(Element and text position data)
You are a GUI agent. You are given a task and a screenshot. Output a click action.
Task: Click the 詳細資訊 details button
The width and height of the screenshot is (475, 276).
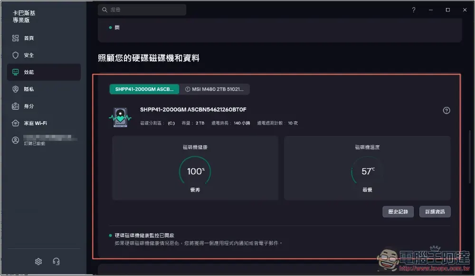pyautogui.click(x=435, y=211)
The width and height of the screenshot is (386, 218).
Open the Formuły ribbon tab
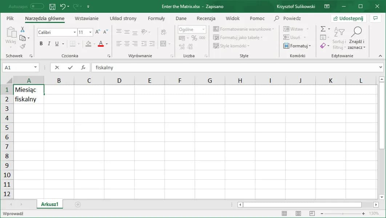click(156, 18)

**EXERCISE INSTRUCTIONS**
Copy the lines word for word, starting with the line that contains "The width and height of the screenshot is (386, 218)." and ending with the last line. Don't include the pictures.

**EXERCISE RESULT**
The width and height of the screenshot is (386, 218).
Open the Formuły ribbon tab
click(156, 18)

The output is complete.